Quote from: NikoB on September 20, 2023, 13:35:24Well, where did the vaunted "energy efficiency" of "3nm" go, compared to "4nm"? It looks like Apple wants to pull as many "parrots" as possible for the public, i.e. points from the new SoC, she simply sacrificed energy efficiency for the sake of slightly higher performance, but for the first time, in the 15th series, she was unable to get top-end SoCs from the Android camp. The beginning of Apple's final decline as a leader? And in general, the decline of technical processes, where a decrease in consumption with a simultaneous increase in productivity is increasingly taking on the appearance of a flat curve? And what will gadget manufacturers do next when the performance of silicon chips is completely within the physical limits of the real world? Will they, as before, at the time of decline, sell "rhinestones" instead of technologies? Especially if the physical impasse lasts much longer than everyone expects?

Apple of course being Apple wanted to boast about being on the bleeding edge tech. Alas for their buyers TSMC's 3nm node is incredibly poor update of 4nm. There has been almost no scaling and performance improvements with the first gen N3B node and it costs a lot more. Apple could have easily gone with the highly refined N4P node and saved a lot of money. Most companies are waiting for TSMC's update N3E at least. Heck Samsung's 4nm is probably a lot better option than TSMC's N3B.

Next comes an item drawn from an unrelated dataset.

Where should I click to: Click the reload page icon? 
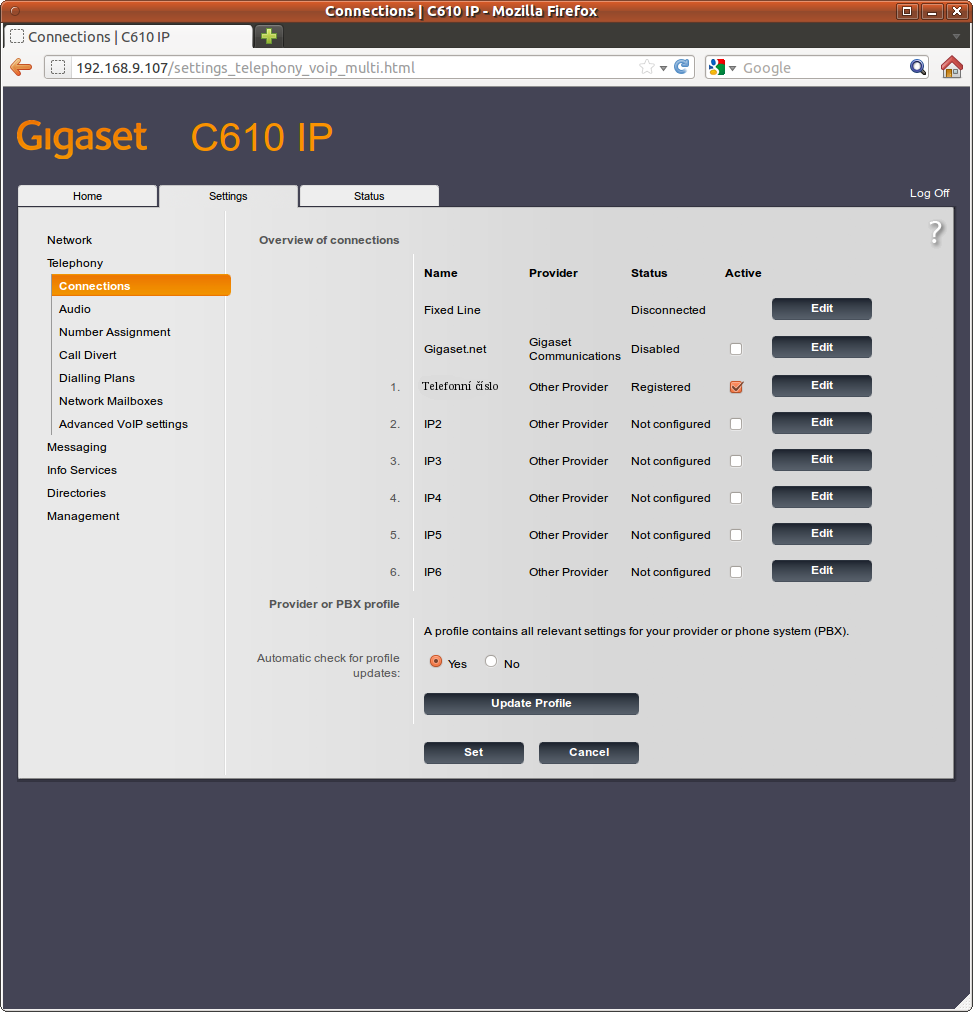tap(682, 67)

Better wait for the iPhone 16 I guess.

NikoB

On the one hand, it is very good that ordinary hamsters continue to pay for attempts at technical progress from their own pockets (in the PC sector, for example, everything has become very bad precisely because the mass buyer switched to smartphones, since most of them are not the creators of anything something new, but banal consumers), on the other hand, the general trend that has moved away from the principle of maximum energy efficiency, and not stupid productivity, to the detriment of the autonomy of the final solutions and/or consumption is saddening.

Laptops with a power consumption of 200W+ are already insane. Like PCs, which consume only 150-200W at the processor level.

In smartphones, approximately the same trend is beginning to be observed (albeit strictly limited by progress in batteries) with a deterioration in energy efficiency in new technical processes.

And new trends (like direct satellite communication) require the opposite - an increase in consumption by smartphones and with a clear increase in the SAR level.

Bob Blue

IOS 17 isn't fully optimized yet nor is A17 bionic. Give it time and things will improve. I did watch a test and it beat the S23 by several minutes.

NikoB

Quote from: Bob Blue on September 23, 2023, 21:29:16IOS 17 isn't fully optimized yet nor is A17 bionic. Give it time and things will improve. I did watch a test and it beat the S23 by several minutes.
This no longer has any meaning - the general trend is further only degradation in terms of progress. Because greater performance will become increasingly difficult to achieve without increased consumption in smartphones (as well as in PCs/laptops/video cards). The growth curve becomes almost flat. As predicted.

Accordingly, they will continue to sell you "rhinestones", and not real progress in hardware. Stagnation begins in smartphones as well. They will no longer be able to increase productivity while keeping consumption within the required limits at the same pace as before. Everything is over.